Inherited obedience? Suzie Jones, age two, says "No!"

A few weeks ago, I attended a lecture by Richard Dawkins called "The Science of Religion." An unapologetic atheist, Dawkins is trying to understand how evolution could have shaped humans such that they have a propensity for religious beliefs.

He points out that religiosity is widespread among human societies and consumes a significant amount of time and energy. People have toiled long hours, spent great sums, killed, and died for their religious beliefs. However, in trying to understand why people do this, he diverges from the typical cost/benefit analysis. Rather, he suggests that there is no direct evolutionary benefit to religion at all, but that religiosity is simply a byproduct of other behaviors that do have an evolutionary basis.

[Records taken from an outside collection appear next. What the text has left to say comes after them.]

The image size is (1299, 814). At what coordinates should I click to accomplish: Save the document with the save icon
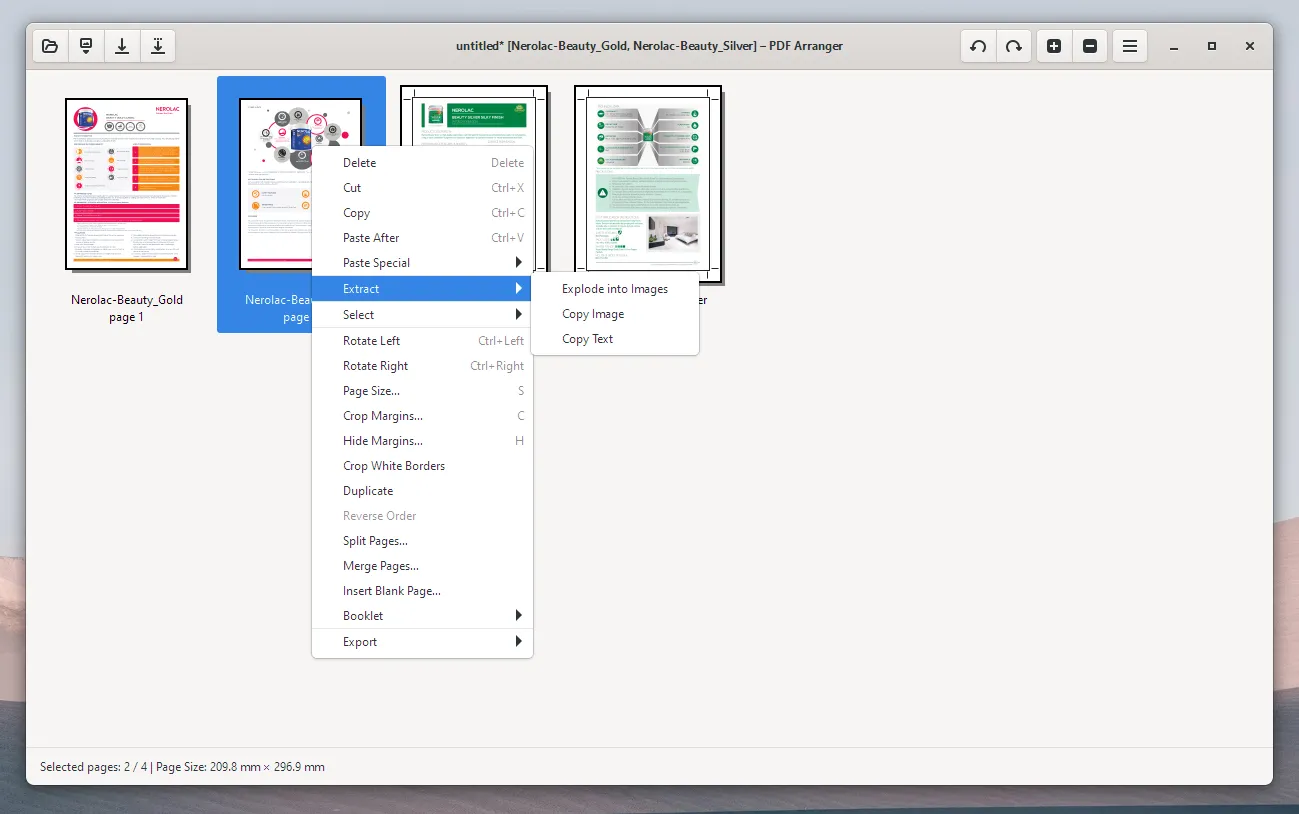pyautogui.click(x=122, y=45)
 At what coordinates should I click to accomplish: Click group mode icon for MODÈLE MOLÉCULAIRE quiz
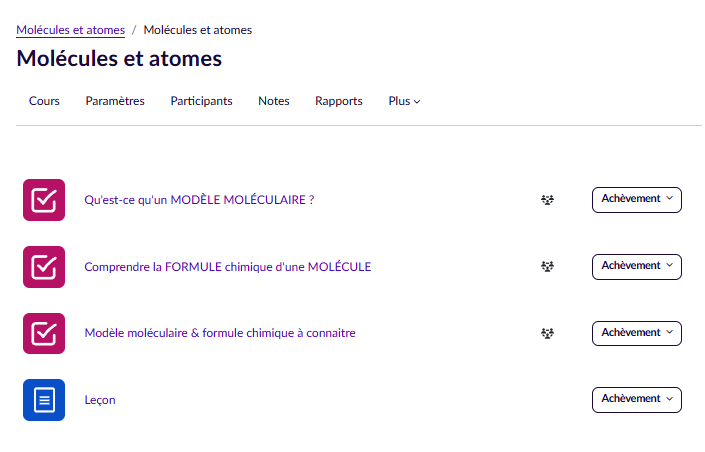(547, 200)
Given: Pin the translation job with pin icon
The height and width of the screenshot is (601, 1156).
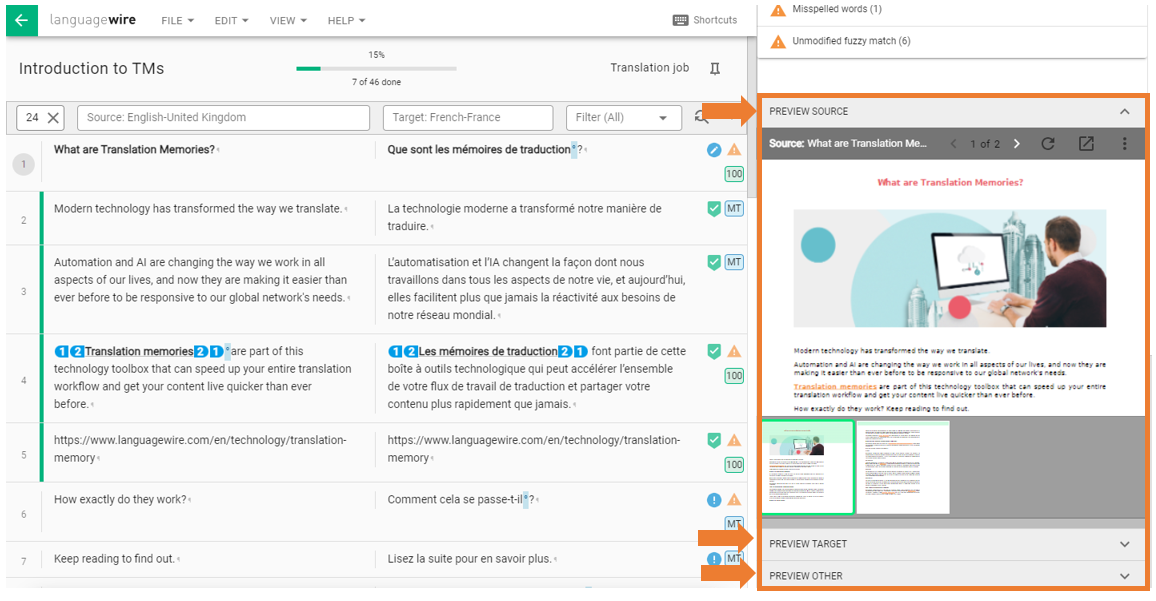Looking at the screenshot, I should [x=714, y=68].
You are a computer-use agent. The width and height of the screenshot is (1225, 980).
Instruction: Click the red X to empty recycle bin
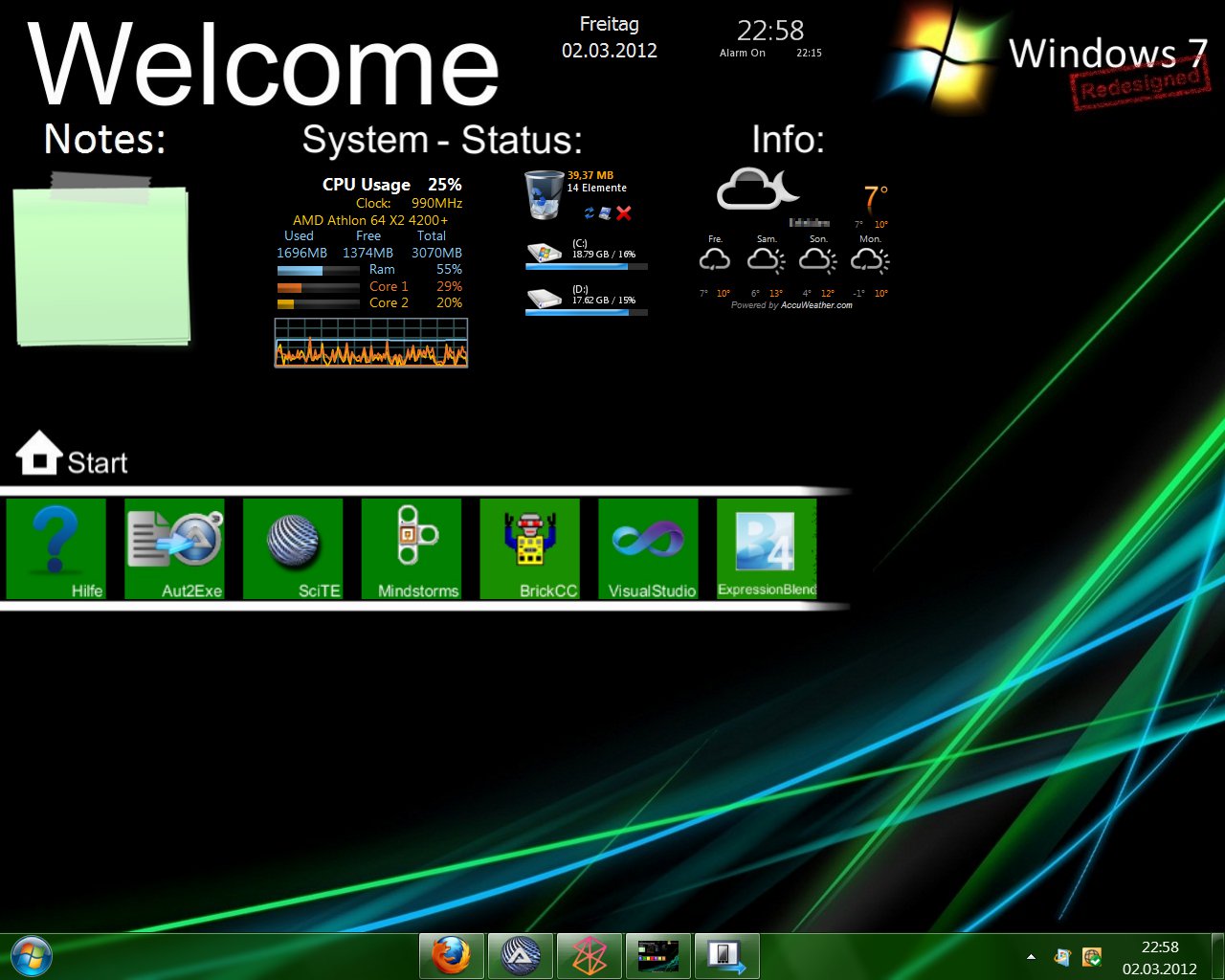(624, 213)
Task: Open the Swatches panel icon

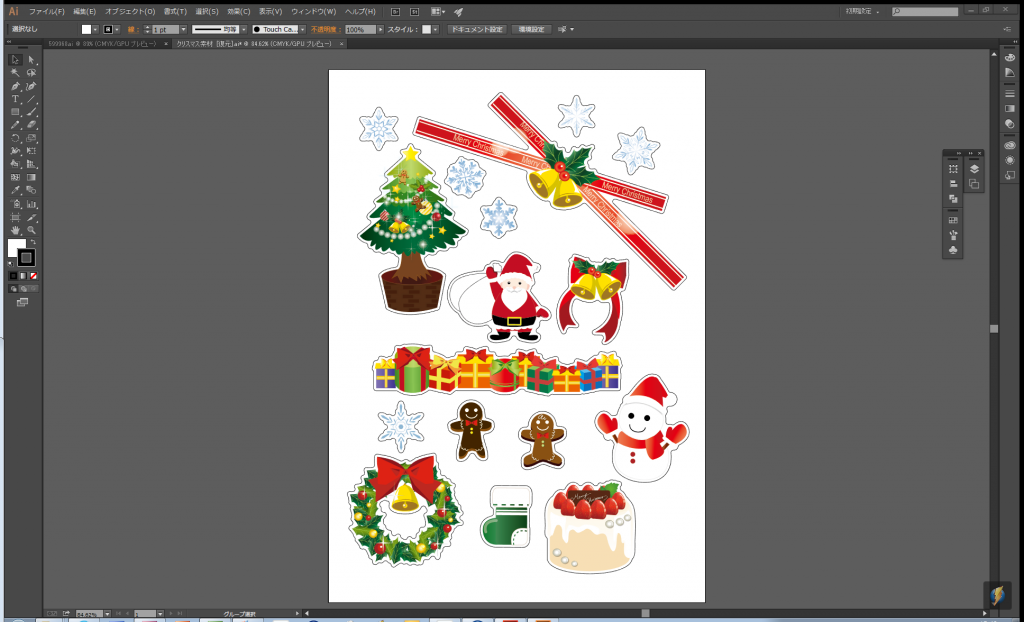Action: [x=953, y=220]
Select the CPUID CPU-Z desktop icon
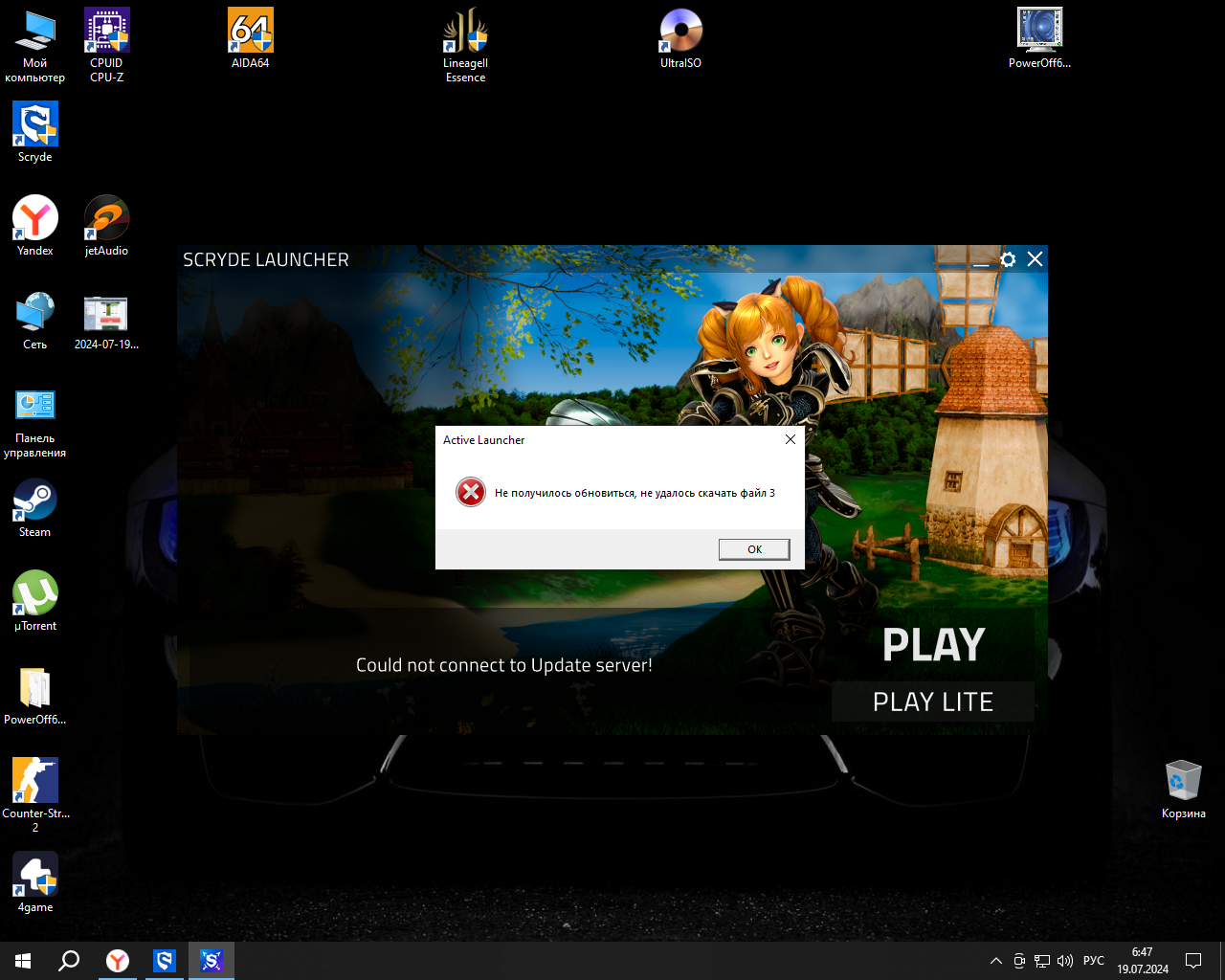The image size is (1225, 980). point(106,43)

Dawkins proposes that trying to understand religion in humans is roughly equivalent to trying to understand the instinct that causes moths to fly into a flame. If we focus on the action itself, we end up asking questions like "Why are moths suicidal?". This is clearly the wrong question. Instead, by focusing on their other behaviors, we have learned that moths will fly into a flame as an unintentional result of the method they use to navigate by starlight.

The majority of the lecture was dedicated to introducing this idea. Myself, I was ready to let him (provisionally) assume "religion is a byproduct" by slide five, and was hoping to learn which essential human behavior leaves us vulnerable to believing in mystical forces. Oddly, Dawkins tentative answer to this question was: obedience. That is, those of us who believed our elders when they said not to swim in the crocodile pond were the same ones who believed them when they told us not to offend the deity Og by sacrificing anything less than a virgin ewe at harvest time.

What? Obedience? No way. Obedience can be learned, but anyone who has ever spent any time with children will tell you its not an instinct. ("Don't touch that. Don't touch that. Don't touch that. Stop it. Please don't touch that. Please?")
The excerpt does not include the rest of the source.